Hay que visualizar nuestros objetivos, ver cuales son nuestras prioridades, centrarse en lo que deseamos, y actuar, tomar acción. Es muy importante entender que hay que orientarse en lo que queremos, no en lo que no queremos. Si enfocamos nuestra energía en lo que no queremos, estaremos dirigiendo nuestro potencial en la dirección equivocada. Perdiendo el tiempo en lo que no nos interesa. Y atrayéndolo hacia nosotros. Todo el trabajo ha de ir encauzado en conseguir lo que nos hayamos propuesto, no en lo que queremos dejar atrás.

Si  deseamos mejorar laboralmente, libertad financiera o conseguir armonía familiar, por poner algunos ejemplos, ya no debemos pensar más en nuestro fastidioso empleo actual, nuestras deudas o los problemas de nuestra relación. Es una pérdida inútil de energía que, por un lado, nos impide arrancar los viejos hábitos que nos han llevado a la situación no deseada, y por otro, nos distrae de nuestros verdaderos objetivos.

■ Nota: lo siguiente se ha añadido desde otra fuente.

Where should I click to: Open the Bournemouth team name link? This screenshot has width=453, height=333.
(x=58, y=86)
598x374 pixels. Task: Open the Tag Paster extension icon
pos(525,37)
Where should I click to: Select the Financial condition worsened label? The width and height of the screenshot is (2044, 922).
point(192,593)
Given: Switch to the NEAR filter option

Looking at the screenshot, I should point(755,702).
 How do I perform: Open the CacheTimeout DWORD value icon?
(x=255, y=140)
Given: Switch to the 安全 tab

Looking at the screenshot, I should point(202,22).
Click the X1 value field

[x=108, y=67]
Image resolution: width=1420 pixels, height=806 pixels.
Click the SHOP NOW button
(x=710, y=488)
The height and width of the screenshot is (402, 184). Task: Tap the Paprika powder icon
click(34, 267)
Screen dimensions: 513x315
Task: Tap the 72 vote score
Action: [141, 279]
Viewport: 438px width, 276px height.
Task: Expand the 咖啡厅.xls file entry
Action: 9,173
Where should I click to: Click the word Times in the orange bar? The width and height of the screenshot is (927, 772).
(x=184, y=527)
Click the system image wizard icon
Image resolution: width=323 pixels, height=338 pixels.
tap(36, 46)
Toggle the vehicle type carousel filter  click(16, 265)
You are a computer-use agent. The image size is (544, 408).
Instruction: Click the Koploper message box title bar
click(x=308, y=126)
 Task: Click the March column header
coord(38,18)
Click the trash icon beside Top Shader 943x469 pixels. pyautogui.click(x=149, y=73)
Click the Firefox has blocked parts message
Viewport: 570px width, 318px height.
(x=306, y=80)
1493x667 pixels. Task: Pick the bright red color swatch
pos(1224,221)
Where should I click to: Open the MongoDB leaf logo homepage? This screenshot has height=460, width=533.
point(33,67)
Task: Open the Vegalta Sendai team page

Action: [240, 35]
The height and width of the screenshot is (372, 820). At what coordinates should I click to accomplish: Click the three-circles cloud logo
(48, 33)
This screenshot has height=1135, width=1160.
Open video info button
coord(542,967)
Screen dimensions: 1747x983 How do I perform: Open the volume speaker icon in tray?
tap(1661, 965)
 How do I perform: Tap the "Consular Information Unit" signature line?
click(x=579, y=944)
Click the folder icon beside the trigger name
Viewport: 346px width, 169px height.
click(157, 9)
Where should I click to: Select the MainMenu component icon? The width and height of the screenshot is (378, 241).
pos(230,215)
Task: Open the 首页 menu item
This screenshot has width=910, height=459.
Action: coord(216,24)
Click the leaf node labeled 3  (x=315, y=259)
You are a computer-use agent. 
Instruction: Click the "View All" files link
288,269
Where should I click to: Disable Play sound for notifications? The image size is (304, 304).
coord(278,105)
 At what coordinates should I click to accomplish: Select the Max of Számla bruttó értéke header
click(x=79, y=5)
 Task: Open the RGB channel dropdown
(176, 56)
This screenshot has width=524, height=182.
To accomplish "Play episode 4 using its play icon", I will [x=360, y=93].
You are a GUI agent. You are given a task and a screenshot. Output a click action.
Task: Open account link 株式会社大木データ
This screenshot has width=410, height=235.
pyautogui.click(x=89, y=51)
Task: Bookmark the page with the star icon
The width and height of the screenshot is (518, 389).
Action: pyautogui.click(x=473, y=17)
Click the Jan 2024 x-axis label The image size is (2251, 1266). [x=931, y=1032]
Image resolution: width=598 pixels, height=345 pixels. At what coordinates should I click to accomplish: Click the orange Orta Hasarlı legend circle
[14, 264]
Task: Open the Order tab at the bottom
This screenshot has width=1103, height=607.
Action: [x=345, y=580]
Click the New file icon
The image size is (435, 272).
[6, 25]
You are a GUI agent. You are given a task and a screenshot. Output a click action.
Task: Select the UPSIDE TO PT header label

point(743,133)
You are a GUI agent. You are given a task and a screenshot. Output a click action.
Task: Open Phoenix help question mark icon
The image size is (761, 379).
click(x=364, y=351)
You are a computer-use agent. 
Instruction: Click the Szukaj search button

Otro punto a tener en cuenta, es que no hay que esperar a estar motivados para ponerse en acción. Si esperamos a tenerlo todo bajo control, a estar seguros de nuestro plan, a que todo encaje y nos sintamos a punto para empezar… nunca lo haremos. “Si estás cansado de esperar el éxito, sal a buscarlo y ya aparecerá”. Y para no venirnos abajo rápidamente, pues los beneficios nunca aparecen de un día para otro, hay que medir los logros, lo que avancemos, no con los resultados (que al principio serán escasos), sino con el esfuerzo realizado. Dar valor al esfuerzo, al cambio en nuestra actitud, y celebrando cada pequeño triunfo. Después, según convenga, ya iremos corrigiendo las desviaciones que surjan.

Aquí ya podemos aplicar el título del artículo, centrarse en los objetivos. La idea es que debemos seguir el guión que hayamos diseñado. Pasos a seguir, horarios, tiempo de estudio, de búsqueda de información, de aplicación de conocimientos, todo ha de ir coordinado. De este modo no correremos el riesgo que queremos evitar, la dispersión en muchas direcciones, sin centrarnos en nada. Desperdiciando nuestro tiempo.

Lo que quiero dar a entender con este artículo se puede resumir diciendo que todo cuanto hagamos, sólo servirá si va en el sentido trazado para conseguir nuestros objetivos. El objetivo siempre ha de estar delante de nuestras acciones. Y después, a batallar sin descanso. Quién no se rinde, acaba triunfando.